- _What is being asked_
Return every line of the data exactly as it stands.

=====

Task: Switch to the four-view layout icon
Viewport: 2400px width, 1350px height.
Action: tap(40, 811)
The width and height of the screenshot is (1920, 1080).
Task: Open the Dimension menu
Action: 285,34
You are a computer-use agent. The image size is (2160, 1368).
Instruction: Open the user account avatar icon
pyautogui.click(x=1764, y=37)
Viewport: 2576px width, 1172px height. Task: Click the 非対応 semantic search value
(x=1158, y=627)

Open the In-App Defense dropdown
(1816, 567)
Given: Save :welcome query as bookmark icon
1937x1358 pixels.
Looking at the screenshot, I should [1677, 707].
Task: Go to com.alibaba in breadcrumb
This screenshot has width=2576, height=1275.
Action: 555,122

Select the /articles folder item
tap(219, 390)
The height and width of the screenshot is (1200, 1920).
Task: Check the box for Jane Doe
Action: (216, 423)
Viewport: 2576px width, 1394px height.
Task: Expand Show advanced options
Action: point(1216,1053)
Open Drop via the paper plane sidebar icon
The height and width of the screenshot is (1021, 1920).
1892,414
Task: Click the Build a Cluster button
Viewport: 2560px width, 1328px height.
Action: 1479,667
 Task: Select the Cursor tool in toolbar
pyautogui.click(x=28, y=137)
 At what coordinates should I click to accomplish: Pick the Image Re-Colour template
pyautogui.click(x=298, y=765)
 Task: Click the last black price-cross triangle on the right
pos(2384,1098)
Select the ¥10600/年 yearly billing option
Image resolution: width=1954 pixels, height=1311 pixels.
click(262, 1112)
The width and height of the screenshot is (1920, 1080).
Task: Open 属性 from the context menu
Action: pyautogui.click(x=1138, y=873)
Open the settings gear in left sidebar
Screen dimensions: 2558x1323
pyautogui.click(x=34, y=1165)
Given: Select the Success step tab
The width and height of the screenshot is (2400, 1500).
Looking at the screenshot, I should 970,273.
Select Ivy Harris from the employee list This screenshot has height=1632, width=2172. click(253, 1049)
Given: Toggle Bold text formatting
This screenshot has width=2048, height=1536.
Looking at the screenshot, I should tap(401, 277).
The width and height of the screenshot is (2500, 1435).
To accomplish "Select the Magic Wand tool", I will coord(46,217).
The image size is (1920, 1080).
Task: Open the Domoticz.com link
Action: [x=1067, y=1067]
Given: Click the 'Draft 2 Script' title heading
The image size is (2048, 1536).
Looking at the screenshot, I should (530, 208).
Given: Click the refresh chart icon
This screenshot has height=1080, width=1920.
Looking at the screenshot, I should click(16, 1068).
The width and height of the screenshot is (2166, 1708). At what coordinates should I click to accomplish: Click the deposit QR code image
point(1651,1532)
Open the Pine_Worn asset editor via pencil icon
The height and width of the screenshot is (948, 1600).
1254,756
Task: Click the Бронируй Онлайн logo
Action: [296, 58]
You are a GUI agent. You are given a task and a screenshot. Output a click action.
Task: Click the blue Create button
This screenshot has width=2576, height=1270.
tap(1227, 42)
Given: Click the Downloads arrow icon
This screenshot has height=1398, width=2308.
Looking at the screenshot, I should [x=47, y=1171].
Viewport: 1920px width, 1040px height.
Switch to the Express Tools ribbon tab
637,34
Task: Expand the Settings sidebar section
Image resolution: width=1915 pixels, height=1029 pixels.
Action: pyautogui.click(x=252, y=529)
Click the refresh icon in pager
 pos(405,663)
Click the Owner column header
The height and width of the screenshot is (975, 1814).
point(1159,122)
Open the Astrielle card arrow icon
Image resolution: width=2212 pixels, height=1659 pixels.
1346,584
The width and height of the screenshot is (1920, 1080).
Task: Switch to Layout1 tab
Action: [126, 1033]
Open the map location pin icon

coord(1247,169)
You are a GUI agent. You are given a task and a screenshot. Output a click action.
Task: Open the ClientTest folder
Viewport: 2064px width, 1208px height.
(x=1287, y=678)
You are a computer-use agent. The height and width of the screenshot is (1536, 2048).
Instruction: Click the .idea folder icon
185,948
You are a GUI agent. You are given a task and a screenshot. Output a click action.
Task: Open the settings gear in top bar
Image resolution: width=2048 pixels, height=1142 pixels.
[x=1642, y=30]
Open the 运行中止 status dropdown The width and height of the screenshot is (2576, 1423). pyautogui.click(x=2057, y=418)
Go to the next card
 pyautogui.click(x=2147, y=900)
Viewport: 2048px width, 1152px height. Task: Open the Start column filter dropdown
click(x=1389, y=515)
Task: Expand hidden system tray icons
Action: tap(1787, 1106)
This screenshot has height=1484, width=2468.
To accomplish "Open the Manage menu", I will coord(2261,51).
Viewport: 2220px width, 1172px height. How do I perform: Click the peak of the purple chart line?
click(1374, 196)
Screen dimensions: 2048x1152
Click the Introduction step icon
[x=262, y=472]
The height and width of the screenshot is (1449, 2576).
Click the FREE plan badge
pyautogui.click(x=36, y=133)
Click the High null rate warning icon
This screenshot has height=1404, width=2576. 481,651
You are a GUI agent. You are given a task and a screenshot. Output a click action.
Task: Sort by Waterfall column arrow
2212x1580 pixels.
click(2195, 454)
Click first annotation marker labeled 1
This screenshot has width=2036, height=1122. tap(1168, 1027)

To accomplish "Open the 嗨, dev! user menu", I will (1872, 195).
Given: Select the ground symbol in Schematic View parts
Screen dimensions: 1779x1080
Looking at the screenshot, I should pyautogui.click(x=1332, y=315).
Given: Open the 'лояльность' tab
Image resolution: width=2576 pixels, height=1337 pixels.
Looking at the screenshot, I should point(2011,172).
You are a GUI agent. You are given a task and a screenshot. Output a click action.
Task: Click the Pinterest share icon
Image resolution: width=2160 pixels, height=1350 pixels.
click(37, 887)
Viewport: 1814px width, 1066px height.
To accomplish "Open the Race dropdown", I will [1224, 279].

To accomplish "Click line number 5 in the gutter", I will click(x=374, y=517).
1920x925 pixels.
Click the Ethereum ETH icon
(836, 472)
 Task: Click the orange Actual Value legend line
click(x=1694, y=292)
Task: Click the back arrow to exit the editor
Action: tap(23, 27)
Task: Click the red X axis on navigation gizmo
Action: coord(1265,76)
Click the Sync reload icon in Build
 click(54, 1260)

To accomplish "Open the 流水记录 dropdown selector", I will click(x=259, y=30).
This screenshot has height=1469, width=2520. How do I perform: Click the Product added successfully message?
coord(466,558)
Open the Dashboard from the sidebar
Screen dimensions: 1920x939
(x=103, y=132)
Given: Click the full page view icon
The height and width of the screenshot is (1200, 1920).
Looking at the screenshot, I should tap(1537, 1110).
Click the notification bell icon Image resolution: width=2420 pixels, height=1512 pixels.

=====

- _Reply_
Task: Switch to the four-view layout icon
Viewport: 2400px width, 1350px height.
Action: tap(40, 811)
The width and height of the screenshot is (1920, 1080).
Task: Open the Dimension menu
Action: 285,34
You are a computer-use agent. The image size is (2160, 1368).
Instruction: Open the user account avatar icon
pyautogui.click(x=1764, y=37)
Viewport: 2576px width, 1172px height. Task: Click the 非対応 semantic search value
(x=1158, y=627)

Open the In-App Defense dropdown
(1816, 567)
Given: Save :welcome query as bookmark icon
1937x1358 pixels.
Looking at the screenshot, I should [1677, 707].
Task: Go to com.alibaba in breadcrumb
This screenshot has width=2576, height=1275.
Action: 555,122

Select the /articles folder item
tap(219, 390)
The height and width of the screenshot is (1200, 1920).
Task: Check the box for Jane Doe
Action: (216, 423)
Viewport: 2576px width, 1394px height.
Task: Expand Show advanced options
Action: point(1216,1053)
Open Drop via the paper plane sidebar icon
The height and width of the screenshot is (1021, 1920).
1892,414
Task: Click the Build a Cluster button
Viewport: 2560px width, 1328px height.
Action: 1479,667
 Task: Select the Cursor tool in toolbar
pyautogui.click(x=28, y=137)
 At what coordinates should I click to accomplish: Pick the Image Re-Colour template
pyautogui.click(x=298, y=765)
 Task: Click the last black price-cross triangle on the right
pos(2384,1098)
Select the ¥10600/年 yearly billing option
Image resolution: width=1954 pixels, height=1311 pixels.
click(262, 1112)
The width and height of the screenshot is (1920, 1080).
Task: Open 属性 from the context menu
Action: pyautogui.click(x=1138, y=873)
Open the settings gear in left sidebar
Screen dimensions: 2558x1323
pyautogui.click(x=34, y=1165)
Given: Select the Success step tab
The width and height of the screenshot is (2400, 1500).
Looking at the screenshot, I should 970,273.
Select Ivy Harris from the employee list This screenshot has height=1632, width=2172. click(253, 1049)
Given: Toggle Bold text formatting
This screenshot has width=2048, height=1536.
Looking at the screenshot, I should tap(401, 277).
The width and height of the screenshot is (2500, 1435).
To accomplish "Select the Magic Wand tool", I will coord(46,217).
The image size is (1920, 1080).
Task: Open the Domoticz.com link
Action: [x=1067, y=1067]
Given: Click the 'Draft 2 Script' title heading
The image size is (2048, 1536).
Looking at the screenshot, I should (530, 208).
Given: Click the refresh chart icon
This screenshot has height=1080, width=1920.
Looking at the screenshot, I should click(16, 1068).
The width and height of the screenshot is (2166, 1708). At what coordinates should I click to accomplish: Click the deposit QR code image
point(1651,1532)
Open the Pine_Worn asset editor via pencil icon
The height and width of the screenshot is (948, 1600).
1254,756
Task: Click the Бронируй Онлайн logo
Action: [296, 58]
You are a GUI agent. You are given a task and a screenshot. Output a click action.
Task: Click the blue Create button
This screenshot has width=2576, height=1270.
tap(1227, 42)
Given: Click the Downloads arrow icon
This screenshot has height=1398, width=2308.
Looking at the screenshot, I should [x=47, y=1171].
Viewport: 1920px width, 1040px height.
Switch to the Express Tools ribbon tab
637,34
Task: Expand the Settings sidebar section
Image resolution: width=1915 pixels, height=1029 pixels.
Action: pyautogui.click(x=252, y=529)
Click the refresh icon in pager
 pos(405,663)
Click the Owner column header
The height and width of the screenshot is (975, 1814).
point(1159,122)
Open the Astrielle card arrow icon
Image resolution: width=2212 pixels, height=1659 pixels.
1346,584
The width and height of the screenshot is (1920, 1080).
Task: Switch to Layout1 tab
Action: [126, 1033]
Open the map location pin icon

coord(1247,169)
You are a GUI agent. You are given a task and a screenshot. Output a click action.
Task: Open the ClientTest folder
Viewport: 2064px width, 1208px height.
(x=1287, y=678)
You are a computer-use agent. The height and width of the screenshot is (1536, 2048).
Instruction: Click the .idea folder icon
185,948
You are a GUI agent. You are given a task and a screenshot. Output a click action.
Task: Open the settings gear in top bar
Image resolution: width=2048 pixels, height=1142 pixels.
[x=1642, y=30]
Open the 运行中止 status dropdown The width and height of the screenshot is (2576, 1423). pyautogui.click(x=2057, y=418)
Go to the next card
 pyautogui.click(x=2147, y=900)
Viewport: 2048px width, 1152px height. Task: Open the Start column filter dropdown
click(x=1389, y=515)
Task: Expand hidden system tray icons
Action: tap(1787, 1106)
This screenshot has height=1484, width=2468.
To accomplish "Open the Manage menu", I will coord(2261,51).
Viewport: 2220px width, 1172px height. How do I perform: Click the peak of the purple chart line?
click(1374, 196)
Screen dimensions: 2048x1152
Click the Introduction step icon
[x=262, y=472]
The height and width of the screenshot is (1449, 2576).
Click the FREE plan badge
pyautogui.click(x=36, y=133)
Click the High null rate warning icon
This screenshot has height=1404, width=2576. 481,651
You are a GUI agent. You are given a task and a screenshot. Output a click action.
Task: Sort by Waterfall column arrow
2212x1580 pixels.
click(2195, 454)
Click first annotation marker labeled 1
This screenshot has width=2036, height=1122. tap(1168, 1027)

To accomplish "Open the 嗨, dev! user menu", I will (1872, 195).
Given: Select the ground symbol in Schematic View parts
Screen dimensions: 1779x1080
Looking at the screenshot, I should pyautogui.click(x=1332, y=315).
Given: Open the 'лояльность' tab
Image resolution: width=2576 pixels, height=1337 pixels.
Looking at the screenshot, I should point(2011,172).
You are a GUI agent. You are given a task and a screenshot. Output a click action.
Task: Click the Pinterest share icon
Image resolution: width=2160 pixels, height=1350 pixels.
click(37, 887)
Viewport: 1814px width, 1066px height.
To accomplish "Open the Race dropdown", I will [1224, 279].

To accomplish "Click line number 5 in the gutter", I will click(x=374, y=517).
1920x925 pixels.
Click the Ethereum ETH icon
(836, 472)
 Task: Click the orange Actual Value legend line
click(x=1694, y=292)
Task: Click the back arrow to exit the editor
Action: tap(23, 27)
Task: Click the red X axis on navigation gizmo
Action: coord(1265,76)
Click the Sync reload icon in Build
 click(54, 1260)

To accomplish "Open the 流水记录 dropdown selector", I will click(x=259, y=30).
This screenshot has height=1469, width=2520. How do I perform: Click the Product added successfully message?
coord(466,558)
Open the Dashboard from the sidebar
Screen dimensions: 1920x939
(x=103, y=132)
Given: Click the full page view icon
The height and width of the screenshot is (1200, 1920).
Looking at the screenshot, I should tap(1537, 1110).
Click the notification bell icon Image resolution: width=2420 pixels, height=1512 pixels.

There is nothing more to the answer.